We want clarity before movement. We want assurance before obedience. We want God to meet us in the spaces we understand, in ways we can manage. Resurrection moves beyond expectations. It refuses to be contained by our timelines or our need for control.
There is a formation problem underneath this that runs deeper than any single congregation’s habits. The church has spent generations teaching people that careful discernment, thorough planning, and broad consensus are the marks of faithful leadership. And they can be. But when those practices become the precondition for every act of obedience — when nothing moves until everything is understood, until everyone is aligned, until the outcome is sufficiently predictable — they stop functioning as wisdom and start functioning as a way of not going. We have trained communities to treat process as a spiritual virtue without examining whether the process is serving movement or substituting for it. The disciples are not given a strategic plan. They are given a direction and told that the one they are following is already ahead of them. That is not an invitation to careful deliberation. It is an invitation to trust.
But the instruction is clear: go. Not when you understand. Not when it feels secure. Go because life is already unfolding beyond where you are standing.

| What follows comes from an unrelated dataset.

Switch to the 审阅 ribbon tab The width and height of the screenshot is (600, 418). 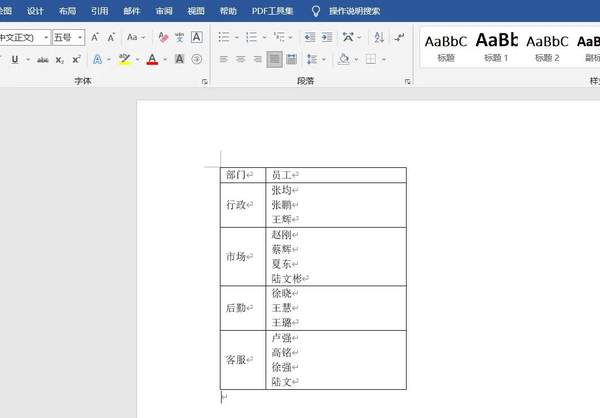164,11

How often do we delay movement because we are waiting for certainty? How often do we remain in familiar patterns because they feel safer than stepping into something unknown? The women do not have all the answers when they leave the tomb. What they have been given is a direction and a promise that the one they are following has already gone there.
Application:
Identify one decision you have been postponing because you want more clarity. Take one concrete step today toward it (make the call, schedule the meeting, begin the action).
Writing Prompt:
Where have I mistaken the feeling of readiness for the call to go — and what has that cost me?
Prayer:
God who goes ahead, teach me to trust your movement more than my need for certainty. Lead me into the places where life is already unfolding. Amen.